Agree Judi.D.    Oil and coal are both finite resources but - given the will - there is plenty to provide time to sensibly develop alternative energies without rushing headlong into such shockingly inefficient sources such as wind and solar.  Both have to potential to cause the production of MORE carbon dioxide than gas or coal-fired power generation alone.   Geothermal and tide appear to offer much more promise for base load generation.


----------



## drifter (Nov 28, 2013)

I suppose wind farms are going to be with us and more of them will be installed. I never knew how profitable these wind towers were or are or how much electricity they generated, and still don't, but one of the countries' oil and gas men, Boone Pickens, recently got out of the wind farm business and I believe he also got out of the water business. That tells me buying underground water and re-selling it or the profit from wind farm produced electricity is not as great or as good as other investments. Or  maybe because he's getting up in years he just cleaning up his portfolio. I suppose the point I'm making, going the long way about it, is that not much has ever stood in our way, i.e. damage to the environment, birds, the animal kingdom, nor the human beast, himself, when there is a profit to be made or land to be grabbed. Certainly, a few dead birds is not going to cut it. What do you think?


----------



## SifuPhil (Nov 28, 2013)

dbeyat45 said:


> Agree Judi.D.    Oil and coal are both finite resources but - given the will - there is plenty to provide time to sensibly develop alternative energies without rushing headlong into such shockingly inefficient sources such as wind and solar.  Both have to potential to cause the production of MORE carbon dioxide than gas or coal-fired power generation alone.   Geothermal and tide appear to offer much more promise for base load generation.



DB, I'd REALLY love to know where you're getting your research from. How in blazes does a wind turbine produce CO2?!? You're looking at second- and third-generation effects, aren't you? Like the mining of rare earth metals used in their production, or the pouring of concrete foundations for the turbines releasing CO2?

Compared to the presently-consumed resources, wind and solar are FAR superior and FAR more efficient. I'm really surprised at your views, as they don't jibe at all with the currently-held opinions of alternative energy ...


----------



## SifuPhil (Nov 28, 2013)

drifter said:


> I suppose wind farms are going to be with us and more of them will be installed. I never knew how profitable these wind towers were or are or how much electricity they generated, and still don't, but one of the countries' oil and gas men, Boone Pickens, recently got out of the wind farm business and I believe he also got out of the water business. That tells me buying underground water and re-selling it or the profit from wind farm produced electricity is not as great or as good as other investments. Or  maybe because he's getting up in years he just cleaning up his portfolio. I suppose the point I'm making, going the long way about it, is that not much has ever stood in our way, i.e. damage to the environment, birds, the animal kingdom, nor the human beast, himself, when there is a profit to be made or land to be grabbed. Certainly, a few dead birds is not going to cut it. What do you think?

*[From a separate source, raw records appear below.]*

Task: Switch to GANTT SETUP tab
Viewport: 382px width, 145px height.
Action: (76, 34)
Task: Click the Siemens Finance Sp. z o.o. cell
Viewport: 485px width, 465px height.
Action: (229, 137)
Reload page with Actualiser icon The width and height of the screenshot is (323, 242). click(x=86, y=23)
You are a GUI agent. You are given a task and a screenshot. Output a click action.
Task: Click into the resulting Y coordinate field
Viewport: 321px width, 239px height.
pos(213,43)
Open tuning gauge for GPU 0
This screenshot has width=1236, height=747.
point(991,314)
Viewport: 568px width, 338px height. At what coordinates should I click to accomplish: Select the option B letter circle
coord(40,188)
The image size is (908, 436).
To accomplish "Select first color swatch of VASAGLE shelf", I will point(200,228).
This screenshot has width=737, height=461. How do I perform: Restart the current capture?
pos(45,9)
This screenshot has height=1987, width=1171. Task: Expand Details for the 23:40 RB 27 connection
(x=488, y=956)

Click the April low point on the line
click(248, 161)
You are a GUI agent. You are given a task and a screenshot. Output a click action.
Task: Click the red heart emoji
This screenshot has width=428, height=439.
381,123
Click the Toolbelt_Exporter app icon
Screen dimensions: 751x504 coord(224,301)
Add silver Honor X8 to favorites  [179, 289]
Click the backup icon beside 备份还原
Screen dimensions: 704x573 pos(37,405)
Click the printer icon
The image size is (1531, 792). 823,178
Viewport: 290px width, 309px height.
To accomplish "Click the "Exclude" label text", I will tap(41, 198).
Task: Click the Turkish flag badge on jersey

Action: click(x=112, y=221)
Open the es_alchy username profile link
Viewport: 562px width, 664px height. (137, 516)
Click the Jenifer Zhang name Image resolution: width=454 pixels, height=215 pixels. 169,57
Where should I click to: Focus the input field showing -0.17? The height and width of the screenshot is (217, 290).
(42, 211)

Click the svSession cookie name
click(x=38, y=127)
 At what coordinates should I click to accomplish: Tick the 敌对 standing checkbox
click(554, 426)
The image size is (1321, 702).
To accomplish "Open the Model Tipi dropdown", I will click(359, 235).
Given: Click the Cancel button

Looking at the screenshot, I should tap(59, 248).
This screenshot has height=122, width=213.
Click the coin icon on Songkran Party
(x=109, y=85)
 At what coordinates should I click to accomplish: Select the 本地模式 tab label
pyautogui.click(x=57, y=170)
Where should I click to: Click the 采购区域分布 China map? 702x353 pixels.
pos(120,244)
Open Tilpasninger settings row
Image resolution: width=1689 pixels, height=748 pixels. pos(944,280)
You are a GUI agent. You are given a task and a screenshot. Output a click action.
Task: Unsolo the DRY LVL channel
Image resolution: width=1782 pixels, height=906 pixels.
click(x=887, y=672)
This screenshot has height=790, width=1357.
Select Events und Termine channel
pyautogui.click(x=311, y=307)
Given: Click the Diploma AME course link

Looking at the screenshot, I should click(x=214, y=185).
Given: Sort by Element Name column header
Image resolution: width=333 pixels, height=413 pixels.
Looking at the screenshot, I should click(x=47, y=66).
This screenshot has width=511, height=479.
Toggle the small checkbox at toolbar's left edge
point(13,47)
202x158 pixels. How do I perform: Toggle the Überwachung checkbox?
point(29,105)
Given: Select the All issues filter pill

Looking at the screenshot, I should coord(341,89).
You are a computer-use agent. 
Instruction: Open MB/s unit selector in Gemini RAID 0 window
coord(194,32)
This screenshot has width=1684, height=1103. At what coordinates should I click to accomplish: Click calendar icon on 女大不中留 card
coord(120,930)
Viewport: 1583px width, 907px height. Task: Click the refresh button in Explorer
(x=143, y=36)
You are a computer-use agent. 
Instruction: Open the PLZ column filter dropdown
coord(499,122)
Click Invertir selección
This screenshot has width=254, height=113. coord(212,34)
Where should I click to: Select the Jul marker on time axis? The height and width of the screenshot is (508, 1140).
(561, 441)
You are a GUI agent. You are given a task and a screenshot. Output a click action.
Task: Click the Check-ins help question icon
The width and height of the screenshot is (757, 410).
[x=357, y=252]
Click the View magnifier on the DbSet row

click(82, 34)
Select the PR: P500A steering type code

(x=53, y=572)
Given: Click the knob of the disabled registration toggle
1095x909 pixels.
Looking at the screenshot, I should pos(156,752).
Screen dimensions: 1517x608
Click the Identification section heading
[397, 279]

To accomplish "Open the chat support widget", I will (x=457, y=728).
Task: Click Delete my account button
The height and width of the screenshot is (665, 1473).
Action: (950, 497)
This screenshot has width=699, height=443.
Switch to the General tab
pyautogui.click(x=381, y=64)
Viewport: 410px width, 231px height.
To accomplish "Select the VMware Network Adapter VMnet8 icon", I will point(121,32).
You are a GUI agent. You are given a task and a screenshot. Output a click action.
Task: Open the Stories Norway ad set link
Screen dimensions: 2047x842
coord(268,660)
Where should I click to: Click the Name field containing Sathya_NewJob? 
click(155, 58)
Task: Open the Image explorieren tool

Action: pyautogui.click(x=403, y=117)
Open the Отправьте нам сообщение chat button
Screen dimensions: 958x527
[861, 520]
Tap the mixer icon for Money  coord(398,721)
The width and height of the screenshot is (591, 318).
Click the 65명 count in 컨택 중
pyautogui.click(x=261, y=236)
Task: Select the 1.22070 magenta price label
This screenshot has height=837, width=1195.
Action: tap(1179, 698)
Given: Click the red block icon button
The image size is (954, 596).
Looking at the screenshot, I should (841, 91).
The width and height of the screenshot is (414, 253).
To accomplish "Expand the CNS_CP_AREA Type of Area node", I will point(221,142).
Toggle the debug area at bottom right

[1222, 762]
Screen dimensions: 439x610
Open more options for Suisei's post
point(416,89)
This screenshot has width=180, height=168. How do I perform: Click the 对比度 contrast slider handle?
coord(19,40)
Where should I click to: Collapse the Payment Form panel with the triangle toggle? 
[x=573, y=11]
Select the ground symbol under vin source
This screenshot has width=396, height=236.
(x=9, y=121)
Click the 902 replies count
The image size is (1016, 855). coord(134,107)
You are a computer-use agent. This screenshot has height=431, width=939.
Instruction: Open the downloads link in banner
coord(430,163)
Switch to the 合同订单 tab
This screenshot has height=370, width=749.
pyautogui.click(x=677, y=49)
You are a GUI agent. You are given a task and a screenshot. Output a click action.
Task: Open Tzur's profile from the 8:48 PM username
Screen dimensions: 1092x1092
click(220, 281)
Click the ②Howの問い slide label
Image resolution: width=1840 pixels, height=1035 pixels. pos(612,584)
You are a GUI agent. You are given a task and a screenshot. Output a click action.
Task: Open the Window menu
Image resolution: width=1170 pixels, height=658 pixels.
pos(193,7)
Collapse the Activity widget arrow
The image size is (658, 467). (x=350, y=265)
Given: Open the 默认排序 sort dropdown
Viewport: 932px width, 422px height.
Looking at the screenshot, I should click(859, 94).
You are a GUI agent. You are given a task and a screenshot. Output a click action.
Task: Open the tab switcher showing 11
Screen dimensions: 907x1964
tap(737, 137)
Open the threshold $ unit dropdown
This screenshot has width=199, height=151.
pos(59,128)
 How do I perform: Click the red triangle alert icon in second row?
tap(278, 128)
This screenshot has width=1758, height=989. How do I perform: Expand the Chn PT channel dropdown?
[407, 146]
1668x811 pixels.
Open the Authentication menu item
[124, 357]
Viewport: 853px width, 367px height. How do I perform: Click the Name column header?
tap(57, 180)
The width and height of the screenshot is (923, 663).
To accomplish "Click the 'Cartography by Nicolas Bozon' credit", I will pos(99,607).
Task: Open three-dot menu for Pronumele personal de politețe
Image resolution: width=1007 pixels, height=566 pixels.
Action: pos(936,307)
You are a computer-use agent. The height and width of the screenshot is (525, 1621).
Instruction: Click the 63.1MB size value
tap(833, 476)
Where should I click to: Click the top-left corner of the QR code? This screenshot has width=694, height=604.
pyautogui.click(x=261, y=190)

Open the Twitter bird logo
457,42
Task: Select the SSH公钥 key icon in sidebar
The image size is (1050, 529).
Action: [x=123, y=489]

I'm not surprised that Pickens is getting out of the field, since he probably got an offer he couldn't refuse from the coal-and-oil boys. If there's no profit in it he isn't interested, and at this point of development solar and wind just aren't producing the massive profits that oil and coal are.

I think a few birds is a better price to pay than the one demanded of us by conventional methods.


----------



## Davey Jones (Nov 28, 2013)

How many airlines have been grounded because they flew into a flock of birds.
Im guessing it happens every single day.


----------



## Fern (Nov 28, 2013)

Davey Jones said:


> How many airlines have been grounded because they flew into a flock of birds.
> Im guessing it happens every single day.


Not the least to say how many birds are killed by flying into buildings. It's nothing to be sitting at the table to hear a bird crash into the window, on the ground floor.


----------



## maxHR (Nov 28, 2013)

Why aren't motorists also charged for killing wildlife with motor vehicles, aka roadkill. Also the owners of transmission lines-many birds and bats die flying into them as well. Also the owners of big shiny windows on houses, - many birds fly into them and kill themselves.


----------



## Fern (Nov 28, 2013)

maxHR said:


> Why aren't motorists also charged for killing wildlife with motor vehicles, aka roadkill. Also the owners of transmission lines-many birds and bats die flying into them as well. Also the owners of big shiny windows on houses, - many birds fly into them and kill themselves.


How do you know the windows are big & shiny.


----------



## Tom Young (Nov 28, 2013)

Would be curious to know how much experience anyone here has with windmill farms...  here's an older one that starts a few miles from our home... In a 30 mile radius I'm sure we have well over 1,000 towers... An awesome sight. 
Mostly on farmland... the only disruption in farming comes from the roads between towers.http://en.wikipedia.org/wiki/Mendota_Hills_Wind_Farm

Where we used to live... Martha's Vineyard... between there and Nantucket, the battle for offshore wind farms, is still being fought... 15 years later.  http://www.capewind.org/index.php 

RE: birds... Since most birds are territorial, after the initial installation of the towers, there is a rapid drop in the number of bird deaths.   
As to the sound... you have to be pretty close, to hear the wooshing sound, and that only occurs in medium and above winds.
After the initial shock of seeing so many windmills, it becomes a non event, and actually quite pleasant. 

What price progress?  Replace cheap oil with fracking?  Solar?  Who remembers the snail darter?  Some where, some time, some one will develop a rating system for quantifying environmental cost and energy.   Until then, the battle of emotions and personal interests will continue. 
windmills and birds
fracking and clean water
pipelines and oil spills
pesticides and crops and bees
rainforests and tree products
fishing and dying oceans

Wealth and quality of life.


----------